Exercise aim: Copy out all of the records below, swapping every "computer-use agent" for "desktop assistant" and changing nothing else.

Entries shown:
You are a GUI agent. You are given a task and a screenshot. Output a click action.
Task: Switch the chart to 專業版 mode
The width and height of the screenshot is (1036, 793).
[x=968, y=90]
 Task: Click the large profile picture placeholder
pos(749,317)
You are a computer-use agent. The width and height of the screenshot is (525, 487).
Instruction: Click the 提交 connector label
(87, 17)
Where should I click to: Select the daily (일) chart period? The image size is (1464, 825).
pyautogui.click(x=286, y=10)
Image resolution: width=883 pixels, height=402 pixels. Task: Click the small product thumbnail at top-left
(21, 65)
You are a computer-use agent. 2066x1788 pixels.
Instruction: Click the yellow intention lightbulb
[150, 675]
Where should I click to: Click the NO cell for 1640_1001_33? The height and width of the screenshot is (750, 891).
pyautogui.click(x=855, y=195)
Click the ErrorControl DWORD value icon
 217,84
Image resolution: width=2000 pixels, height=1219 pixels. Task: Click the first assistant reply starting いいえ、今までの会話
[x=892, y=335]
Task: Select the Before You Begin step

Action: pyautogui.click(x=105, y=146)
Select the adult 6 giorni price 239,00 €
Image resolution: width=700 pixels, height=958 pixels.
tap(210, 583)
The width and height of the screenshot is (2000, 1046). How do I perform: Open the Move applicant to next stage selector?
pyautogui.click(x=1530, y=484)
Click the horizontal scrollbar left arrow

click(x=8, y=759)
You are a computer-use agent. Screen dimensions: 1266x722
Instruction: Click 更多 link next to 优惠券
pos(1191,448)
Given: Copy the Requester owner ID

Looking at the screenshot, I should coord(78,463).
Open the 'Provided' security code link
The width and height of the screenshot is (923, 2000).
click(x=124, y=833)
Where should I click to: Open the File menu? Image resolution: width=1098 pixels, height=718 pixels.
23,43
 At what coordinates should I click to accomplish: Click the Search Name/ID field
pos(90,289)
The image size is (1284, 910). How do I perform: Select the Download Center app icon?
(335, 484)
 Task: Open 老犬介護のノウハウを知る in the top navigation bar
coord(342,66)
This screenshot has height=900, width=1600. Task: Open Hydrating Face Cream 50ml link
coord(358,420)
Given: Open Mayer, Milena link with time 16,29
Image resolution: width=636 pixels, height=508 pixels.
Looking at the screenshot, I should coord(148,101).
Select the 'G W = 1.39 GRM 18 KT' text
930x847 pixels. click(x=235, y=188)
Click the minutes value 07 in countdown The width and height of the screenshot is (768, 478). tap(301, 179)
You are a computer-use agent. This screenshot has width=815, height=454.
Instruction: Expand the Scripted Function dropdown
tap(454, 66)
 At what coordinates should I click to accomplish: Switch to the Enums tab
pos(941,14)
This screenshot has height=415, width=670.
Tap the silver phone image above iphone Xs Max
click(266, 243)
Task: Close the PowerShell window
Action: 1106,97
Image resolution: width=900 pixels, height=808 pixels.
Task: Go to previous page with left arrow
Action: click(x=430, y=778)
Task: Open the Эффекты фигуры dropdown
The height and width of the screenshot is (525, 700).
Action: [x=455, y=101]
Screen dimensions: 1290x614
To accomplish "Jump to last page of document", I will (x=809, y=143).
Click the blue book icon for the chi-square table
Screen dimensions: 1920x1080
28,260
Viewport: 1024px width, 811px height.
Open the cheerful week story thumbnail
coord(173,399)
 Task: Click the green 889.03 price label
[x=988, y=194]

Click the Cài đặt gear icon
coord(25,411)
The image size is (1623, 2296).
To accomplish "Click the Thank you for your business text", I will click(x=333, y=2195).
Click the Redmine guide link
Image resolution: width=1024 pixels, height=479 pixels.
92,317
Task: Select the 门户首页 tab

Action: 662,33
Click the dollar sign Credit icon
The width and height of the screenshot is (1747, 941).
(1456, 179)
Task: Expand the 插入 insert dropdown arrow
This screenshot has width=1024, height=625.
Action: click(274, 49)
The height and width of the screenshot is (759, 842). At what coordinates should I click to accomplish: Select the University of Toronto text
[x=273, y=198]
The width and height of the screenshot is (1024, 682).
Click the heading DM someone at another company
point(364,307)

Written response:
You are a GUI agent. You are given a task and a screenshot. Output a click action.
Task: Switch the chart to 專業版 mode
The width and height of the screenshot is (1036, 793).
[x=968, y=90]
 Task: Click the large profile picture placeholder
pos(749,317)
You are a desktop assistant. The width and height of the screenshot is (525, 487).
Instruction: Click the 提交 connector label
(87, 17)
Where should I click to: Select the daily (일) chart period? The image size is (1464, 825).
pyautogui.click(x=286, y=10)
Image resolution: width=883 pixels, height=402 pixels. Task: Click the small product thumbnail at top-left
(21, 65)
You are a desktop assistant. 2066x1788 pixels.
Instruction: Click the yellow intention lightbulb
[150, 675]
Where should I click to: Click the NO cell for 1640_1001_33? The height and width of the screenshot is (750, 891).
pyautogui.click(x=855, y=195)
Click the ErrorControl DWORD value icon
 217,84
Image resolution: width=2000 pixels, height=1219 pixels. Task: Click the first assistant reply starting いいえ、今までの会話
[x=892, y=335]
Task: Select the Before You Begin step

Action: pyautogui.click(x=105, y=146)
Select the adult 6 giorni price 239,00 €
Image resolution: width=700 pixels, height=958 pixels.
tap(210, 583)
The width and height of the screenshot is (2000, 1046). How do I perform: Open the Move applicant to next stage selector?
pyautogui.click(x=1530, y=484)
Click the horizontal scrollbar left arrow

click(x=8, y=759)
You are a desktop assistant. Screen dimensions: 1266x722
Instruction: Click 更多 link next to 优惠券
pos(1191,448)
Given: Copy the Requester owner ID

Looking at the screenshot, I should coord(78,463).
Open the 'Provided' security code link
The width and height of the screenshot is (923, 2000).
click(x=124, y=833)
Where should I click to: Open the File menu? Image resolution: width=1098 pixels, height=718 pixels.
23,43
 At what coordinates should I click to accomplish: Click the Search Name/ID field
pos(90,289)
The image size is (1284, 910). How do I perform: Select the Download Center app icon?
(335, 484)
 Task: Open 老犬介護のノウハウを知る in the top navigation bar
coord(342,66)
This screenshot has height=900, width=1600. Task: Open Hydrating Face Cream 50ml link
coord(358,420)
Given: Open Mayer, Milena link with time 16,29
Image resolution: width=636 pixels, height=508 pixels.
Looking at the screenshot, I should coord(148,101).
Select the 'G W = 1.39 GRM 18 KT' text
930x847 pixels. click(x=235, y=188)
Click the minutes value 07 in countdown The width and height of the screenshot is (768, 478). tap(301, 179)
You are a desktop assistant. This screenshot has width=815, height=454.
Instruction: Expand the Scripted Function dropdown
tap(454, 66)
 At what coordinates should I click to accomplish: Switch to the Enums tab
pos(941,14)
This screenshot has height=415, width=670.
Tap the silver phone image above iphone Xs Max
click(266, 243)
Task: Close the PowerShell window
Action: 1106,97
Image resolution: width=900 pixels, height=808 pixels.
Task: Go to previous page with left arrow
Action: click(x=430, y=778)
Task: Open the Эффекты фигуры dropdown
The height and width of the screenshot is (525, 700).
Action: [x=455, y=101]
Screen dimensions: 1290x614
To accomplish "Jump to last page of document", I will (x=809, y=143).
Click the blue book icon for the chi-square table
Screen dimensions: 1920x1080
28,260
Viewport: 1024px width, 811px height.
Open the cheerful week story thumbnail
coord(173,399)
 Task: Click the green 889.03 price label
[x=988, y=194]

Click the Cài đặt gear icon
coord(25,411)
The image size is (1623, 2296).
To accomplish "Click the Thank you for your business text", I will click(x=333, y=2195).
Click the Redmine guide link
Image resolution: width=1024 pixels, height=479 pixels.
92,317
Task: Select the 门户首页 tab

Action: 662,33
Click the dollar sign Credit icon
The width and height of the screenshot is (1747, 941).
(1456, 179)
Task: Expand the 插入 insert dropdown arrow
This screenshot has width=1024, height=625.
Action: click(274, 49)
The height and width of the screenshot is (759, 842). At what coordinates should I click to accomplish: Select the University of Toronto text
[x=273, y=198]
The width and height of the screenshot is (1024, 682).
Click the heading DM someone at another company
point(364,307)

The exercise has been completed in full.